En attendant l’étoile

- Où sommes-nous ?

- Si je le savais ! Je suis comme toi, Raphaël, je suis sortie de ces appareils de clonage et depuis je n’ai qu’un seul but : survivre !

Savoir si nous sommes encore dans le système solaire ou quelque part dans l’immensité du cosmos m’importe peu. Je ne sais même pas quand nous sommes.

- Dans l’espace ? Vous voulez dire que ceci est un vaisseau spatial ? Je croyais qu’il s’agissait d’un gigantesque abri !

- Dans l’espace, ça c’est sûr ! Pourquoi dans un abri, qu’est ce qui vous faisait penser ça ?

- L’épaisseur des murs, comme dans un abri antiatomique.

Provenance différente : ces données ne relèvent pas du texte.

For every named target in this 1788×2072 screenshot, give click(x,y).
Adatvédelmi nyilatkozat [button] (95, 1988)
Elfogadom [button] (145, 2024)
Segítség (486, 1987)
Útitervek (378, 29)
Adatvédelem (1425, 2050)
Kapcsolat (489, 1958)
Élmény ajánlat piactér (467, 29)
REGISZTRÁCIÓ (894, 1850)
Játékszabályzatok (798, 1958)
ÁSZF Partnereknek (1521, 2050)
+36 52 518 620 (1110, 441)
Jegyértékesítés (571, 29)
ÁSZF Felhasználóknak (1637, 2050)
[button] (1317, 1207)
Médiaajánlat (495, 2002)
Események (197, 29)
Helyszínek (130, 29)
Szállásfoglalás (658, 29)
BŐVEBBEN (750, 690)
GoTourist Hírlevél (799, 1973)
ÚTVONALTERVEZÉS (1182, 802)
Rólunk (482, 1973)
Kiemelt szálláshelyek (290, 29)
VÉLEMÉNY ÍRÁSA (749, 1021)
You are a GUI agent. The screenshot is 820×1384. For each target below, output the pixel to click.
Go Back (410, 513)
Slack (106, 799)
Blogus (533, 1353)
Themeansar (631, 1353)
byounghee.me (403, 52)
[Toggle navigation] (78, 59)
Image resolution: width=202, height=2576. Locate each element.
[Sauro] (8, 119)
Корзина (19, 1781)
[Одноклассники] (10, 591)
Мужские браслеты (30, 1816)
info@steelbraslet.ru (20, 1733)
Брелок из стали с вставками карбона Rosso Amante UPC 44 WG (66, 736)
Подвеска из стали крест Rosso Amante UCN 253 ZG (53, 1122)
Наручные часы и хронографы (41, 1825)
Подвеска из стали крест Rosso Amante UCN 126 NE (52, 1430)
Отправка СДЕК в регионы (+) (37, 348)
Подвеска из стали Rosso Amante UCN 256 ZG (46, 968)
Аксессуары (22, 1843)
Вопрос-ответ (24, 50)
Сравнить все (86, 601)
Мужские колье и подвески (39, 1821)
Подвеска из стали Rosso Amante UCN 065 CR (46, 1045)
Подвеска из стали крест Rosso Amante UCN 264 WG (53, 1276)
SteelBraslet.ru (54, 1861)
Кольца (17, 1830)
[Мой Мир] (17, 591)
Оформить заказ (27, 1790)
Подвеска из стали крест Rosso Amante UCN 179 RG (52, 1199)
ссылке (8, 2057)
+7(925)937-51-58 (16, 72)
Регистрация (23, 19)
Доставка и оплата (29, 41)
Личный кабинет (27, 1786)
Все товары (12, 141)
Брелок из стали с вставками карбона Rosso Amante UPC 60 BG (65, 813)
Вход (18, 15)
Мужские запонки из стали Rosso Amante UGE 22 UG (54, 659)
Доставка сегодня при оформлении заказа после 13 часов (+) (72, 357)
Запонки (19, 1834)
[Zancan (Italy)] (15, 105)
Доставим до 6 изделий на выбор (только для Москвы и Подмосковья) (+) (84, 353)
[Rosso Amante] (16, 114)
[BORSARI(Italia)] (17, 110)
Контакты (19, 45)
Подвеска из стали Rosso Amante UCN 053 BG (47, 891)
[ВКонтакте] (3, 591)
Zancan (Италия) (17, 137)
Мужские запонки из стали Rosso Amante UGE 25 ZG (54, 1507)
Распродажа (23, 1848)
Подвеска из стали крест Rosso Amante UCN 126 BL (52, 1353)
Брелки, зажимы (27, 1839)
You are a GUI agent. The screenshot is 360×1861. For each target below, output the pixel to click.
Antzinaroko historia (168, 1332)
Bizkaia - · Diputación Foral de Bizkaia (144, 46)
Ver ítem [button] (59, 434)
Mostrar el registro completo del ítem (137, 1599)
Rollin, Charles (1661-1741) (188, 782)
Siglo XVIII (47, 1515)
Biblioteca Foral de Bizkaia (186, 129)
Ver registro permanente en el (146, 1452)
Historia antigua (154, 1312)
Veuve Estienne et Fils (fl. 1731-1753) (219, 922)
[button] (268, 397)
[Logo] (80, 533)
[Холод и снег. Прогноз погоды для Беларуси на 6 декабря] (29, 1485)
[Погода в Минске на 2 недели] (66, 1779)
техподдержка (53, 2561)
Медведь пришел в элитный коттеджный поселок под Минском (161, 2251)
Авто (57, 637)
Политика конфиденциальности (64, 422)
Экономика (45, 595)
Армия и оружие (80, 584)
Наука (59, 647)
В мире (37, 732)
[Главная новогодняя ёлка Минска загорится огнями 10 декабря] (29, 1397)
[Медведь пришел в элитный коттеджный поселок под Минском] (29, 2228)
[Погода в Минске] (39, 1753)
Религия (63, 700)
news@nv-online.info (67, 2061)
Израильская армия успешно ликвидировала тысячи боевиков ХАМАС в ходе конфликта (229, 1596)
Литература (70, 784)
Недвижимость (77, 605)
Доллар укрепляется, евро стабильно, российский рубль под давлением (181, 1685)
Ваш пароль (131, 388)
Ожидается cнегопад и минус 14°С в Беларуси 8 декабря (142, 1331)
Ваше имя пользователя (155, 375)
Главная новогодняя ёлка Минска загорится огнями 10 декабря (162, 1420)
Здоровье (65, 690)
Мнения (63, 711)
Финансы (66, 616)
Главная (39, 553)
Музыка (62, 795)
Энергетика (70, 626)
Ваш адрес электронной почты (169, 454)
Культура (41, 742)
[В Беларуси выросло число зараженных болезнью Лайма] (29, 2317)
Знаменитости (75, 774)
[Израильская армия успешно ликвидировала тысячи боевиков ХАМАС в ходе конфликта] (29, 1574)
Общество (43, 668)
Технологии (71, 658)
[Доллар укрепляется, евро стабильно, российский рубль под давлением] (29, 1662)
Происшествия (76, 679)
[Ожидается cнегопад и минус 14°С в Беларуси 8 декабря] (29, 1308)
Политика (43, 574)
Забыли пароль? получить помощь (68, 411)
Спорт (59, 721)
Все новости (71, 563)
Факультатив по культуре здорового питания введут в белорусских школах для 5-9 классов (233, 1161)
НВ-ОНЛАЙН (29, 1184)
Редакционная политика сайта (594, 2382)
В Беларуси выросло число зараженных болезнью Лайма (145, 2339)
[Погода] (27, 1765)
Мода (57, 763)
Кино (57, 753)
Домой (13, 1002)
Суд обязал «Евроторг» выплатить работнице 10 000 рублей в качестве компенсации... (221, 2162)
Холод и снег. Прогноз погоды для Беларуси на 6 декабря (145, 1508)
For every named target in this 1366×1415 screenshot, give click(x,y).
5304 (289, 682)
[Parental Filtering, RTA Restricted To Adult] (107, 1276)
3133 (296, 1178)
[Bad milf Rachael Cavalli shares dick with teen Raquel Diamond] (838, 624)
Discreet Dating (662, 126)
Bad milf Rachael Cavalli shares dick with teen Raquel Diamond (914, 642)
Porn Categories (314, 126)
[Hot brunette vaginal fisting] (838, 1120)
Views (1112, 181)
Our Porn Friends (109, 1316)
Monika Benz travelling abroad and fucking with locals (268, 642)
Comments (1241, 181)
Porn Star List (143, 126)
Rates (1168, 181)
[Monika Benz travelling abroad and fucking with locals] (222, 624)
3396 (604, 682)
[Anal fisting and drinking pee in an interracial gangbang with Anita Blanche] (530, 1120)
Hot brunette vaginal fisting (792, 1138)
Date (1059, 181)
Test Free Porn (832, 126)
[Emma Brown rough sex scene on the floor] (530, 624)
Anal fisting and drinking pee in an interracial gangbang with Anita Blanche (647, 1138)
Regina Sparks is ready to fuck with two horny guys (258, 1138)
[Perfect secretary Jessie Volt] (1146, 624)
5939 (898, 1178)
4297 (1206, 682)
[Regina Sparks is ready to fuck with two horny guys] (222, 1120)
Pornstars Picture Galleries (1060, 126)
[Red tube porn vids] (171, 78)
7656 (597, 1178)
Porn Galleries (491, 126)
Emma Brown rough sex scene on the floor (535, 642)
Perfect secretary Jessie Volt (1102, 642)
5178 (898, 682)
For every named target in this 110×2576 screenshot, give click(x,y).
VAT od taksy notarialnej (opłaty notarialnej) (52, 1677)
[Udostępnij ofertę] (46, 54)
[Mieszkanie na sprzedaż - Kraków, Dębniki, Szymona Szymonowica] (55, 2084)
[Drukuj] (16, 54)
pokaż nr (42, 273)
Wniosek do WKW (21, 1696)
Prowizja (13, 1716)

- C’est contre les effets nocifs des rayons cosmiques, je suppose. Je ne sais pas grand chose en fait…

Crystaléa ne put s’empêcher de montrer sa déception.

- Sais-tu au moins depuis combien de temps les Autres se servent des corps clonés pour survivre ?

- Non, mais à en juger par l’importance des installations et par la taille de cette nef, je pense que l’isolement a dû durer un demi-millénaire au moins.

Raphaël siffla.

- Pourquoi ce chiffre ? demanda-t-il captivé.

- J’ai découvert une fois un mur rempli de traits gravés. Je me trouvais dans une conduite d’aération aujourd’hui impraticable et au travers d’une grille, j’ai vu un homme venir graver un nouveau trait en psalmodiant " Encore une vie de plus à attendre l’étoile ". Cet homme était un Orige pas un clone.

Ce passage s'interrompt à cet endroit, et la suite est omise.